On Saturday night, I arrived in Key West, Florida for a week-long vacation filled with drinking beer on the street and scarfing down as much seafood as I can possibly handle. I’ve already eaten soft shell crabs, conch fritters, prawns, oysters, grouper, anything that I can get my hands on really. As a Chicagoan, the opportunity to indulge in fresh seafood is rare, and while we’ve been hitting up local haunts like B.O.’s Fish Wagon, we also wanted to visit the seafood markets and prepare the fish ourselves.
Yesterday, we headed over to Eaton Street Seafood Market and picked up some grouper and yellow snapper fillets with the intention of grilling them. I’m not experience with the grill, especially when it comes to a delicate meat like fish.

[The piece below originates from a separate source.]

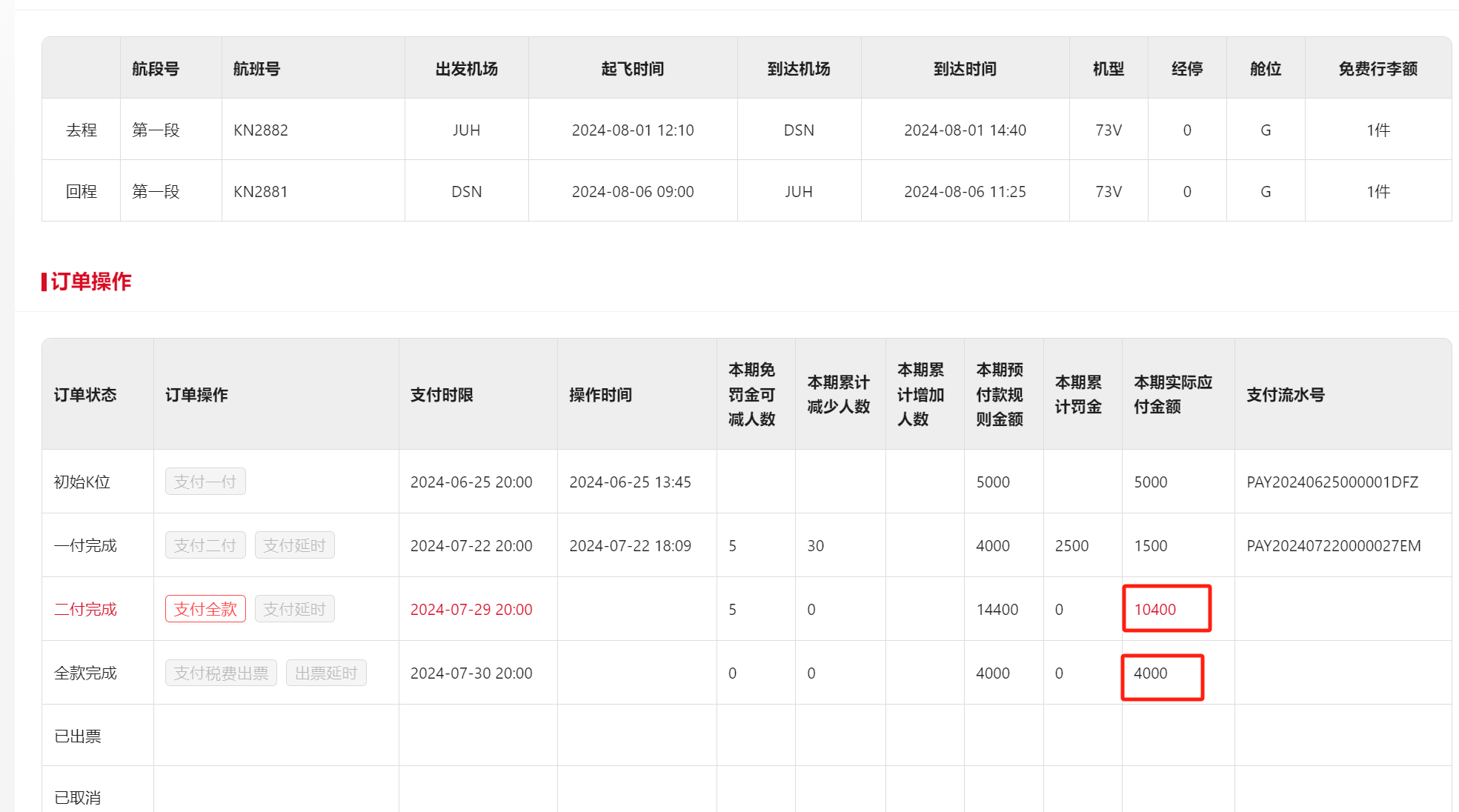Click 支付延时 in the 一付完成 row
The width and height of the screenshot is (1459, 812).
294,545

Let’s just say that it was a valuable learning experience. Determined to improve, I embarked on a research project and compiled a list of facts on grilling fish from around the internet. Here’s what I discovered:
the learning curve
Choose your fish
Prep Your Station
Grill grates are like a photo album. The memories of all former dinners coat the grill with muddled, smoky flavor. To start, you’ll have to clean the grill well. This prevents that smoky, meaty flavor from tarnishing the fish. This will also prevent the grill from sticking. The best way to do this is to light all the coals and cover it for five minutes. When the grill heats up, it’s much easier to scrape away all the nasty residue with a grill brush.
Once it is clean, oil it well. Don’t forget to let the grill fully heat up before adding the fish, but don’t dawdle. When it comes to grilling, time is of the essence so have your fish prepped and ready to go. Blast the heat!
Toss it on the grill
The goal is to pull the fish just before it’s done cooking. To check for doneness, take a fork and flake away a bit of skin. if the meat is opaque with a slight translucent center, it’s ready. If you use a thermometer, it should read between 130-135° F before coming off the grill.

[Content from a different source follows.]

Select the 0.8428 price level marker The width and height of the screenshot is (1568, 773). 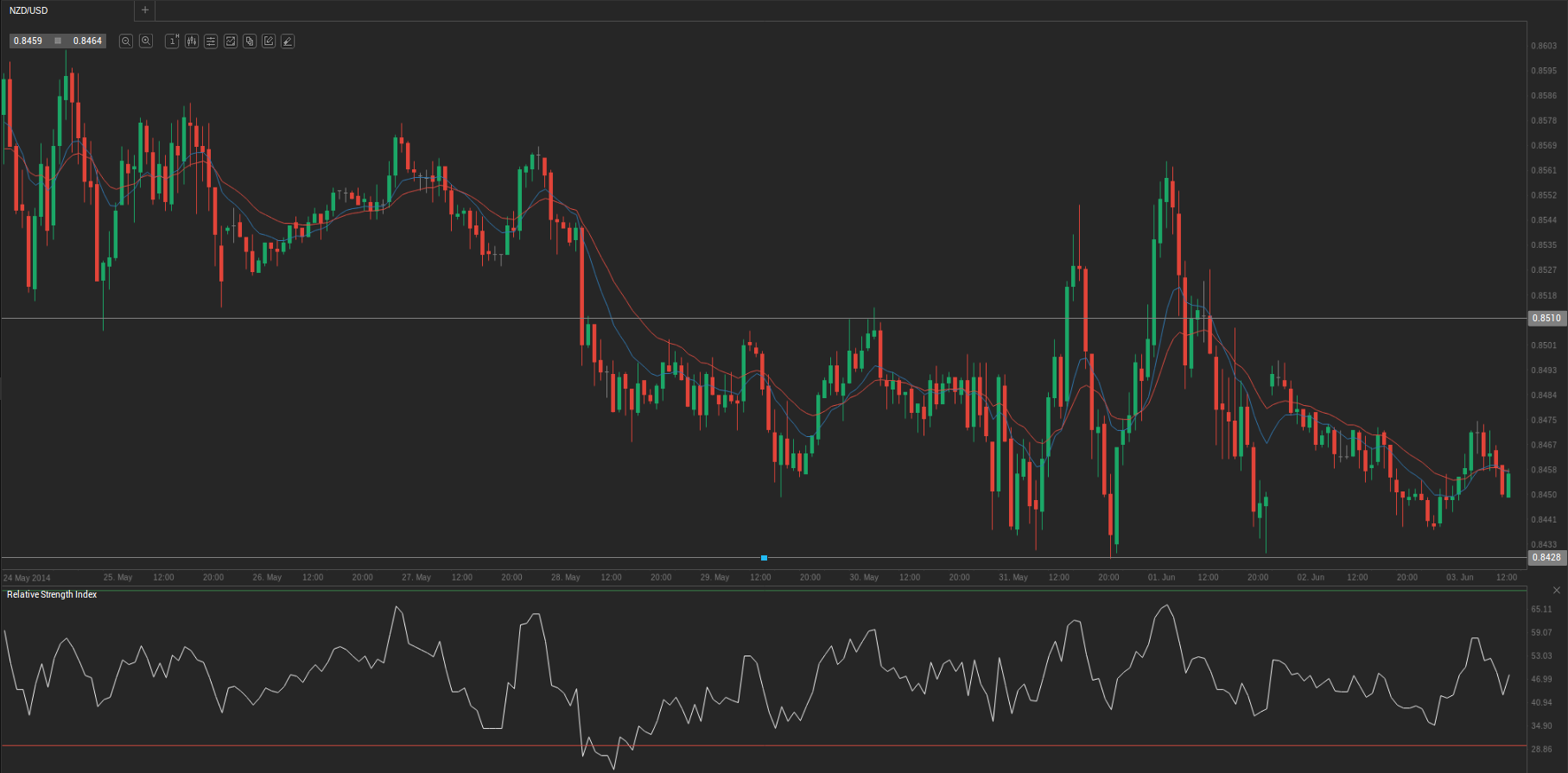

Once it’s done, squirt with a bit of lemon. That’s about all you’ll need.
If you choose to grill a whole fish, which is much more difficult to overcook. Cut 3 -5 slashes perpendicular to the back bone on each side of the fish. The slashes should be 1 -2 inches apart. There should be more slashes towards the head, where it’s thicker. Stuff the cavities with lemon slices and fresh herbs, oil it well and place it on a piping hot grill. Let it sit for at least 3 minutes before flipping it. A fish that weighs 1/2 -1 pound will take about 5 – 7 minutes per side, or about 10 minutes of cooking per inch of thickness on each side. Test for doneness by sliding a thin skewer into the thickest part. It should be removed easily.